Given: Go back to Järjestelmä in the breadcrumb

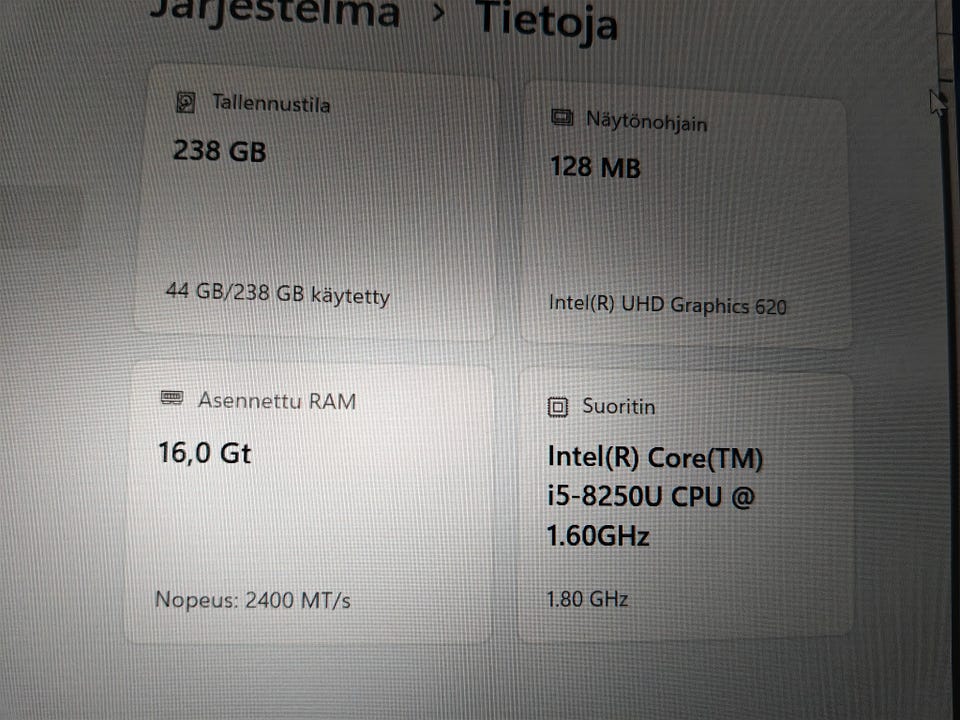Looking at the screenshot, I should pyautogui.click(x=274, y=12).
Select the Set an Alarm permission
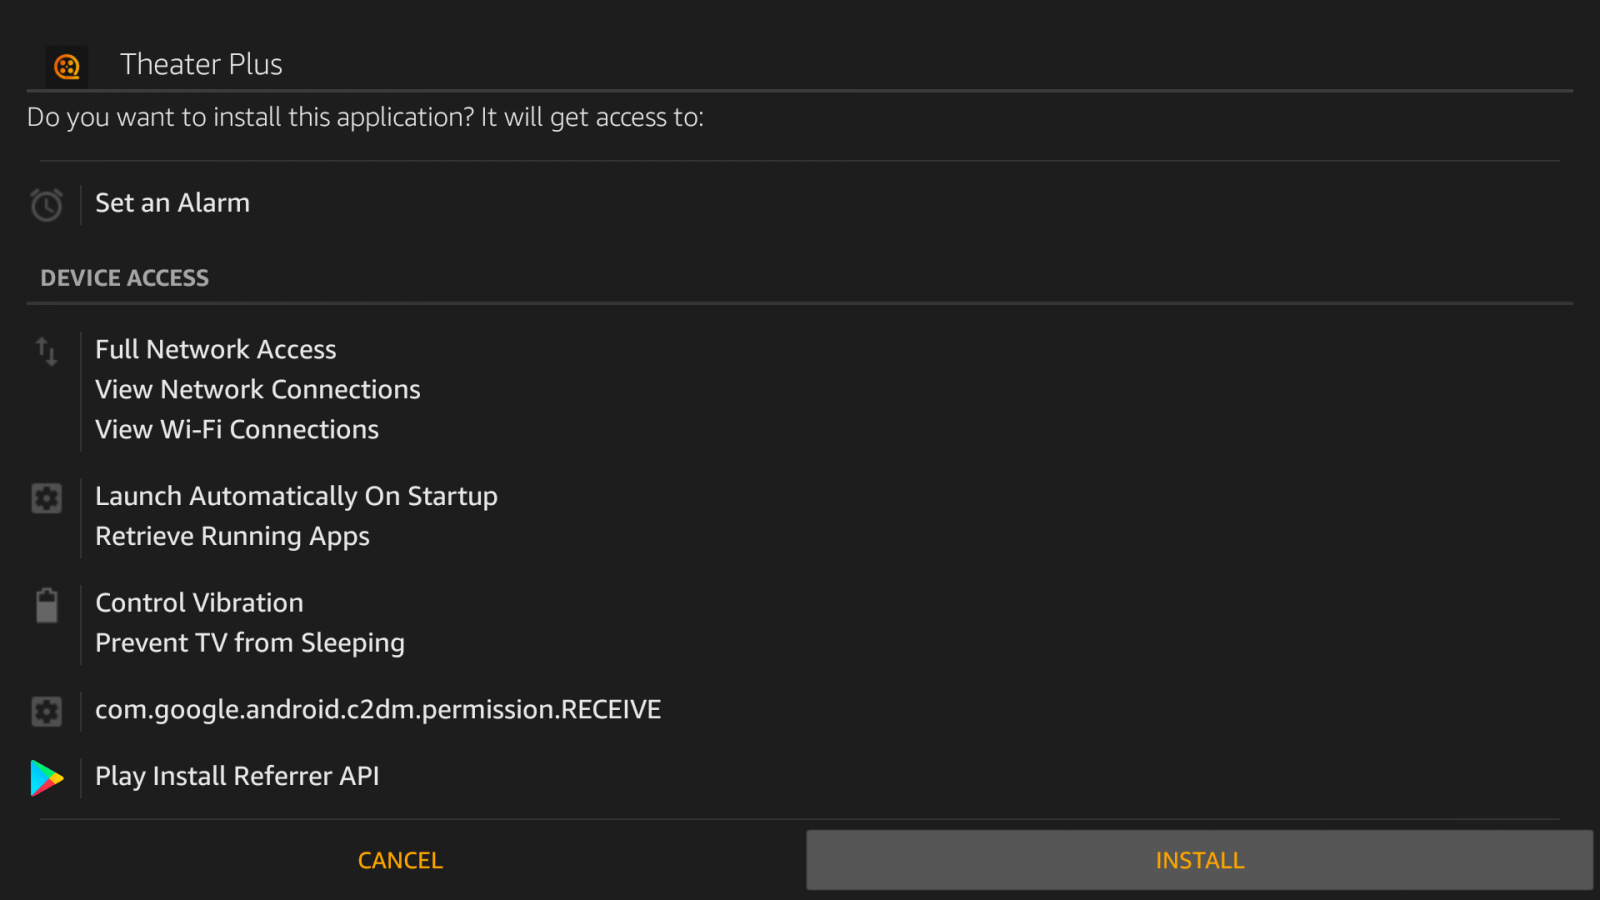 (x=172, y=203)
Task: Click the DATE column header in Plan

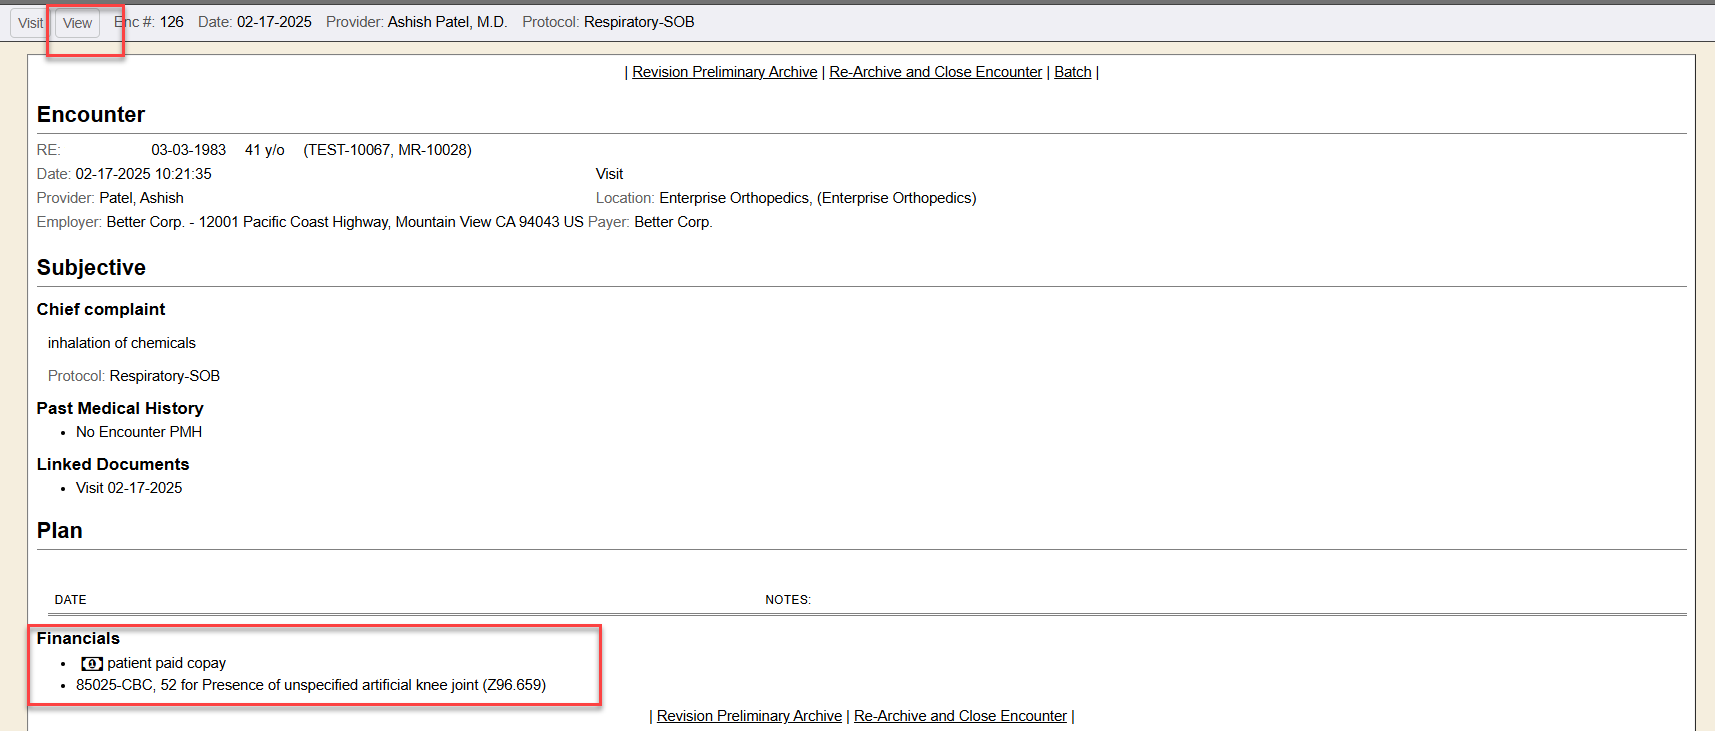Action: [70, 600]
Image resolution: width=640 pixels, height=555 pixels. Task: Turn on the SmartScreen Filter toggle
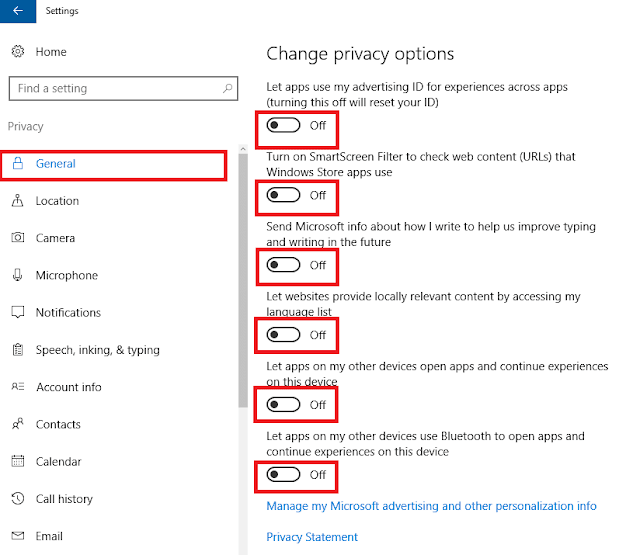(x=283, y=195)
^^^^^^^^^^^^^^^^
- _What is needed_: Restate verbatim the lines that begin at the one holding "Image resolution: width=640" and end at the last line of the material. Exclude pictures.

- _Your solution_:
Image resolution: width=640 pixels, height=555 pixels. Task: Turn on the SmartScreen Filter toggle
(x=283, y=195)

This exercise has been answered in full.